▶ PROVIDED DATA:
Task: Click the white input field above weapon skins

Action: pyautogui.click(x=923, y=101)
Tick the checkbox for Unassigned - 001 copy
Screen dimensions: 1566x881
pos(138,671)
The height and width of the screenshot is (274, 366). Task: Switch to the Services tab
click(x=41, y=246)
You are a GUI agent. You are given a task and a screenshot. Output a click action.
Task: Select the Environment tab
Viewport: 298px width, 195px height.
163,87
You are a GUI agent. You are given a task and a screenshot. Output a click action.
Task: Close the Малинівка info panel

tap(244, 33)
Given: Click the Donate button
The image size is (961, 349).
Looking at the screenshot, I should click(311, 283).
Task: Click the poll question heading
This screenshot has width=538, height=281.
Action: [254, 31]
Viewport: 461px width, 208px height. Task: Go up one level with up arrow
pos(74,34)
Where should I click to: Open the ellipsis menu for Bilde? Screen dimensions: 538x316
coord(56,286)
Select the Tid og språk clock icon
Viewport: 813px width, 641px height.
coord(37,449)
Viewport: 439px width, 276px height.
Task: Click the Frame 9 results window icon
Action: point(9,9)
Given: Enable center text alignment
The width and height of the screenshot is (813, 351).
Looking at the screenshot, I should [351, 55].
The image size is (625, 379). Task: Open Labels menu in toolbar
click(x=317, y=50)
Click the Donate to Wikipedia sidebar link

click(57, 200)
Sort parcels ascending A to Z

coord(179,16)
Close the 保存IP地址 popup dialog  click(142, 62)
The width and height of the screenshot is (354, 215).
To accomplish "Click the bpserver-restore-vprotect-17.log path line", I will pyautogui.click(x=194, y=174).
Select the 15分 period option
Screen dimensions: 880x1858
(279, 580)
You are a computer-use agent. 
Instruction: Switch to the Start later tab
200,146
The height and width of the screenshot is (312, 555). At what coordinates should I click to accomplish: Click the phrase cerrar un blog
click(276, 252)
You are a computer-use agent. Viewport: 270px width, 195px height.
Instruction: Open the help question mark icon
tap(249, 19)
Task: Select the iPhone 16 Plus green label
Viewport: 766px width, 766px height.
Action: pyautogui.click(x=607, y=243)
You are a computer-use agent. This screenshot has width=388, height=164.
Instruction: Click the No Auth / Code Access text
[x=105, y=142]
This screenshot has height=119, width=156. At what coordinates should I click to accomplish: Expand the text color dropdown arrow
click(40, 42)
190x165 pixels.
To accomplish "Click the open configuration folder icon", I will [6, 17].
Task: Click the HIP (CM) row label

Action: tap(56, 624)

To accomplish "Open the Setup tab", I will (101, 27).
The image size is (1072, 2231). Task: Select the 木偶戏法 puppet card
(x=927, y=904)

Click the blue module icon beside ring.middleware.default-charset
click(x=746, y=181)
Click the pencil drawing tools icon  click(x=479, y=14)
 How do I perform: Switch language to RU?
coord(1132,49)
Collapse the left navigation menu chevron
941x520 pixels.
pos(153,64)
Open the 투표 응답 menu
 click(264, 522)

▶ WORK TO BE COMPLETED: Reproduce the records above line by line, without any change, up to and including the line that holds "Select the Tid og språk clock icon".

▶ EXERCISE OUTPUT:
Task: Click the white input field above weapon skins

Action: pyautogui.click(x=923, y=101)
Tick the checkbox for Unassigned - 001 copy
Screen dimensions: 1566x881
pos(138,671)
The height and width of the screenshot is (274, 366). Task: Switch to the Services tab
click(x=41, y=246)
You are a GUI agent. You are given a task and a screenshot. Output a click action.
Task: Select the Environment tab
Viewport: 298px width, 195px height.
163,87
You are a GUI agent. You are given a task and a screenshot. Output a click action.
Task: Close the Малинівка info panel

tap(244, 33)
Given: Click the Donate button
The image size is (961, 349).
Looking at the screenshot, I should click(311, 283).
Task: Click the poll question heading
This screenshot has width=538, height=281.
Action: [254, 31]
Viewport: 461px width, 208px height. Task: Go up one level with up arrow
pos(74,34)
Where should I click to: Open the ellipsis menu for Bilde? Screen dimensions: 538x316
coord(56,286)
Select the Tid og språk clock icon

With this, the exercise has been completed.